* **DOCUMENT EXTRACT**
╔══

Tuesday, March 14, 2006

Armitage and Plame...and the poppy

Who leaked the identity of Valerie Plame to Bob Woodward in mid-June, 2003? David Corn, citing Benjamin Bradlee, has claimed that the source was arch neo-con Richard Armitage. Although Bradlee now denies the quote, I suspect that identification will prove correct.

Woodward may believe that his source had "no ax to grind," but everyone in DC has a hatchet of some sort. As we try to work out motives, the following seemingly-unrelated data points may prove worthy of consideration:

1. Plame, we now know, was a potential impediment to the administration's long-term plan to conquer Iran.

2. Armitage served in Tehran during the important 1975-76 period, under master spook Richard Helms (who is widely held to have engineered Nixon's downfall).

3. Several sources have connected Armitage to drug trafficking sanctioned by a faction within American intelligence. If this claim is justified, one might want to trace the entire post-Vietnam history of these drug networks, and of the banks used for money laundering. One would also want to study further Daniel Hopsicker's contention that Bin Laden's stateside "associates" were involved with a protected drug importation operation linked to Jack Abramoff and -- ultimately -- the Bush family.

╚══

* **TASK TO CARRY OUT**
Carry on the blog post about Armitage and the Plame leak, picking up after its last sentence.

* **INFORMATION SHOWN**
╔══

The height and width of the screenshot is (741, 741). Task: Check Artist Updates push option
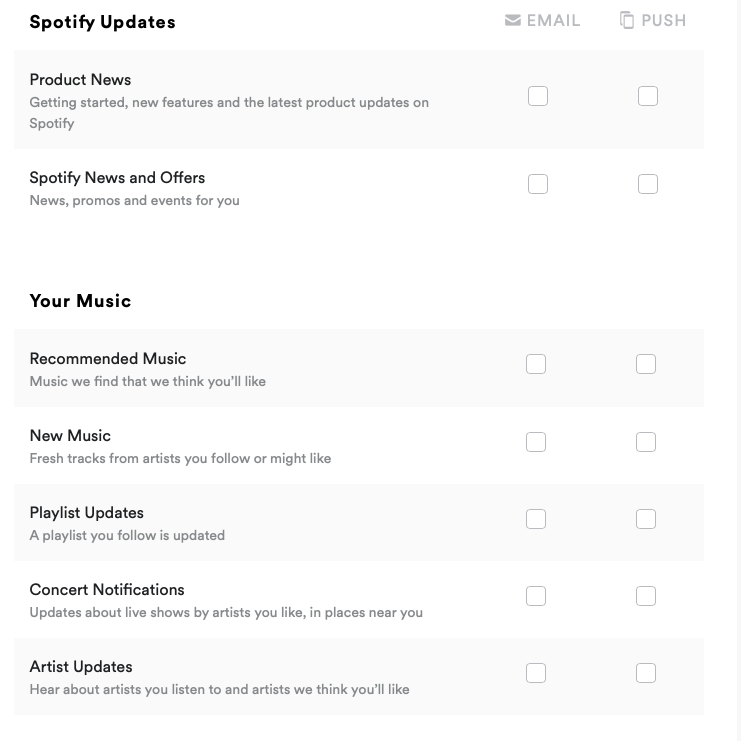click(646, 673)
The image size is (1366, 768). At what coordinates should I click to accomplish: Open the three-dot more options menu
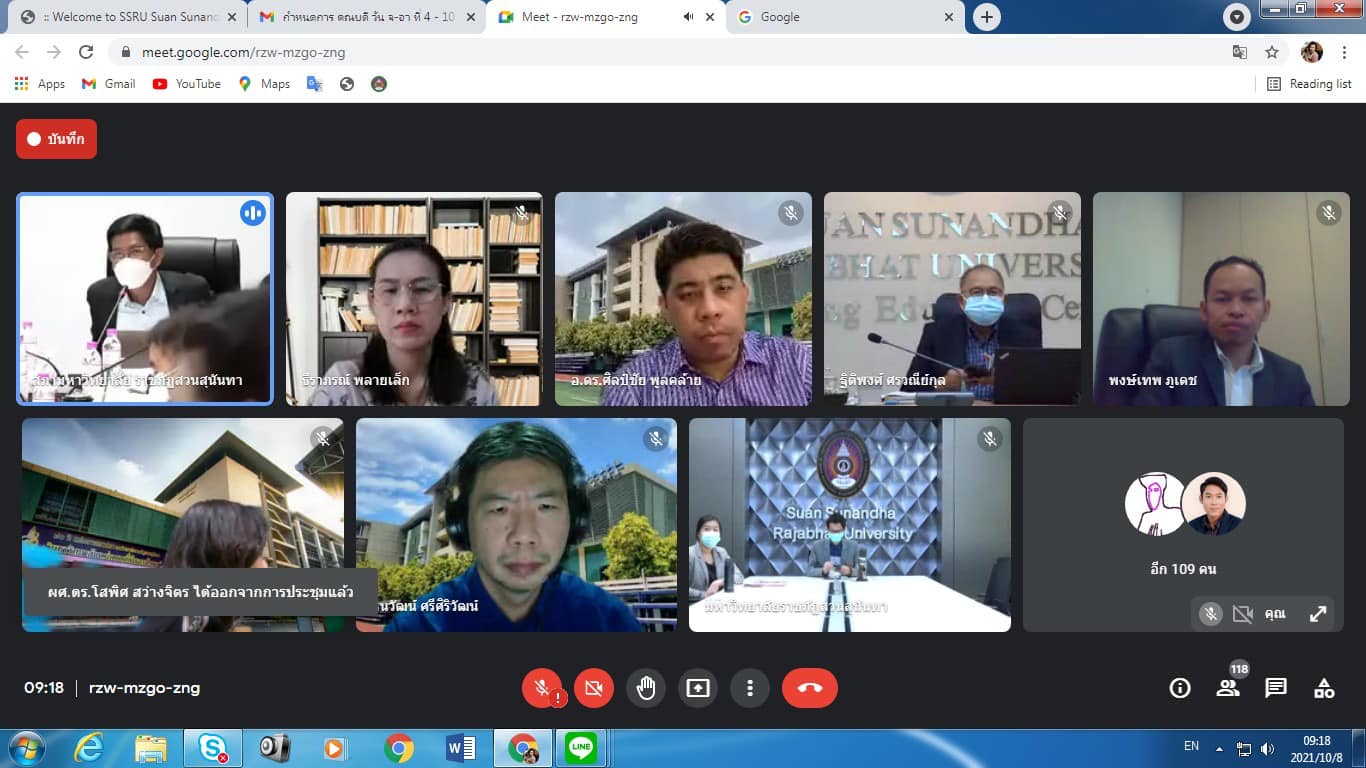click(750, 688)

╚══

* **RESULT OF THIS EXERCISE**
4. Under the Shah, Iran was a massive (MASSIVE) producer of opium, and also provided a huge consumer market. The mullahs shut down the dope trade. No-one who knows how the world really works will have any doubt that this trade will resume in full force if America succeeds in dislodging the current Iranian regime. Lots of money to be made there.

3 comments:

Anonymous said...

ooh, lots of fascinating assertions here. would it be too much trouble to maybe slip in a couple of links for these? would really enjoy chasing them down.

as for the iran poppies, easy to follow that lead. afghanistan had essentially brought heroine production to zero under the taliban. within two years of the us invasion, the country was once again THE top producer of smack.

duh.

Anonymous said...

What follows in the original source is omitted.